**Brano estratto**
>>>>>
Ci sarà voluta una bella organizzazione per fare stampare i manifesti, prendere una scala, fare la colla, affiggerli in posti che non sono casuali ma così puntuali da sembrare strategici. Tenerli in bella vista una mattinata intera fino a che qualcuno non alza gli occhi, li strabuzza, poi indignato solleva il caso. Solo allora, arriva il Comune, con il suo tradizionale passo, la solita replica balbettante, i distinguo, i non sapevamo, i non è colpa nostra. Credevate di aver visto tutto, in questa città. Ma non era ancora finita. 

Mancava la bestemmia su tutti i muri. Nelle ore successive, ovviamente, a questa piccola guerriglia miserabile e senza alcun significato culturale, la stessa viene spacciata per arte – un po’ come gli insulti sono stati in questi anni spacciati per idee, e le aggressioni di piazza per militanza politica, e le boutade per programmi amministrativi -: ma arte di cosa? I manifesti sono abusivi, ha detto il Comune, li rimuoviamo.

E ci mancherebbe. Fate una multa a qualcuno oppure anche questa va in cavalleria? Ma le affissioni non arrivano per caso. Non c’è un mattacchione che si è svegliato una mattina e ha deciso di fare tutto all’improvviso e di testa sua.

La campagna di manifesti nasce come corollario non programmato di un evento autorizzato e voluto dal Comune, che si tiene al Pan dal 17 al 30 settembre, con il patrocinio dell’assessorato alla Cultura. Un “festival delle arti per la libertà d’espressione contro la censura religiosa”, che esplicitamente rivendica il diritto di bestemmiare perché la blasfemia è libertà di espressione. Opere volutamente offensive, si dice nella presentazione del Festival. I manifesti, quindi, pur abusivi (del resto anche i burocratici lacci delle norme comunali saranno un limite alla libertà di espressione, no?), non compaiono per caso, ma sono parte integrante di una operazione - definita culturale - su cui il Comune ha ritenuto di investire, mettendo a disposizione locali pubblici e perfino il patrocinio, con tanto di pagina sul sito istituzionale dell’ente. «È importante che soprattutto le nuove generazioni capiscano la differenza tra morale e moralismo», scrive nel suo comunicato di sostegno all’evento, l’assessora Annamaria Palmieri.
<<<<<
Trascrivi senza modifiche, dal brano sui manifesti, il passo compreso tra "Mancava la bestemmia" e "Comune, li rimuoviamo.", estremi inclusi.

**Record grezzi**
>>>>>
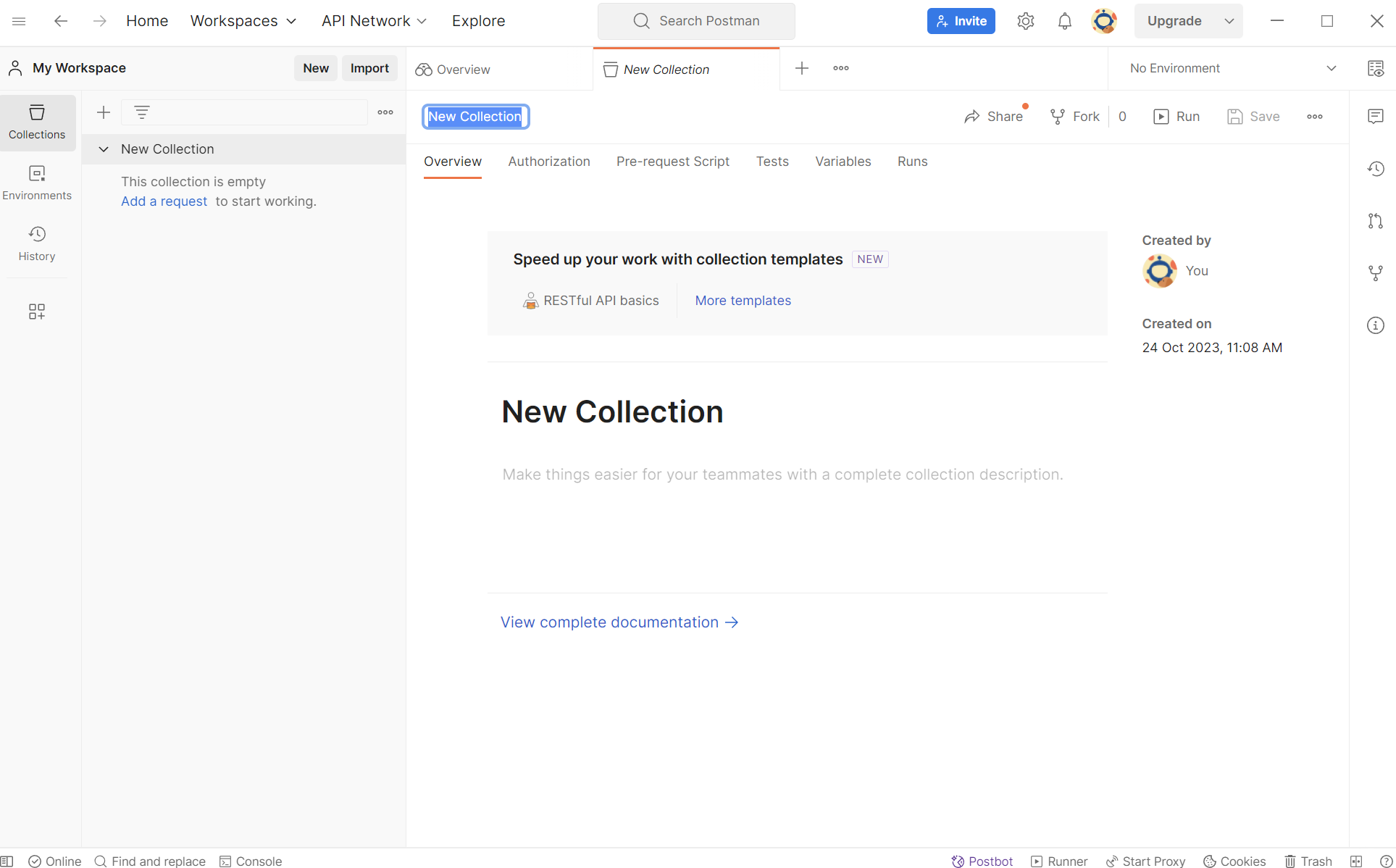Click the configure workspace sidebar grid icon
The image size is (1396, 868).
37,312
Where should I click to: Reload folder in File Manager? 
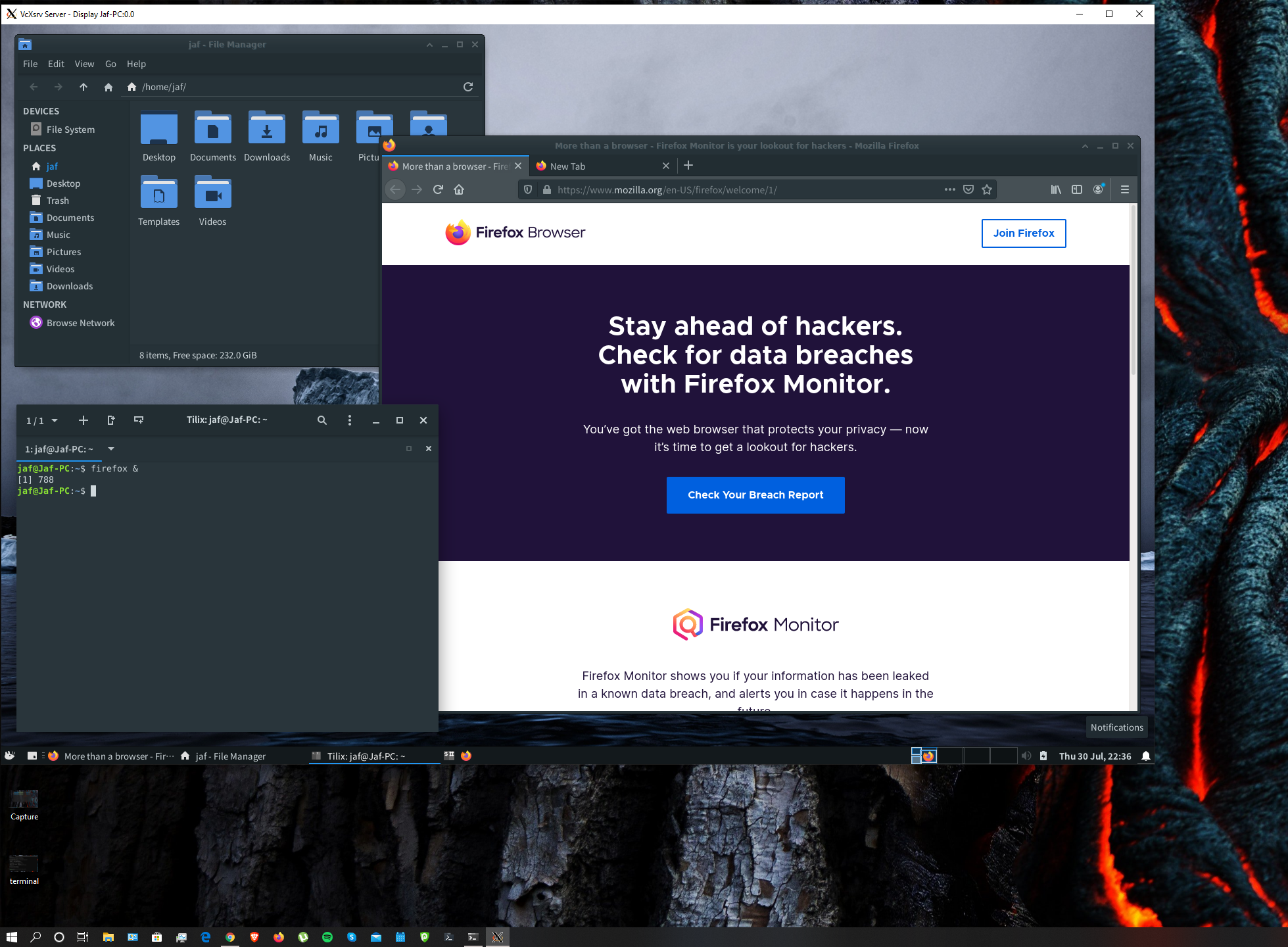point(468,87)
<<<<<
**Risposta al compito**
Mancava la bestemmia su tutti i muri. Nelle ore successive, ovviamente, a questa piccola guerriglia miserabile e senza alcun significato culturale, la stessa viene spacciata per arte – un po’ come gli insulti sono stati in questi anni spacciati per idee, e le aggressioni di piazza per militanza politica, e le boutade per programmi amministrativi -: ma arte di cosa? I manifesti sono abusivi, ha detto il Comune, li rimuoviamo.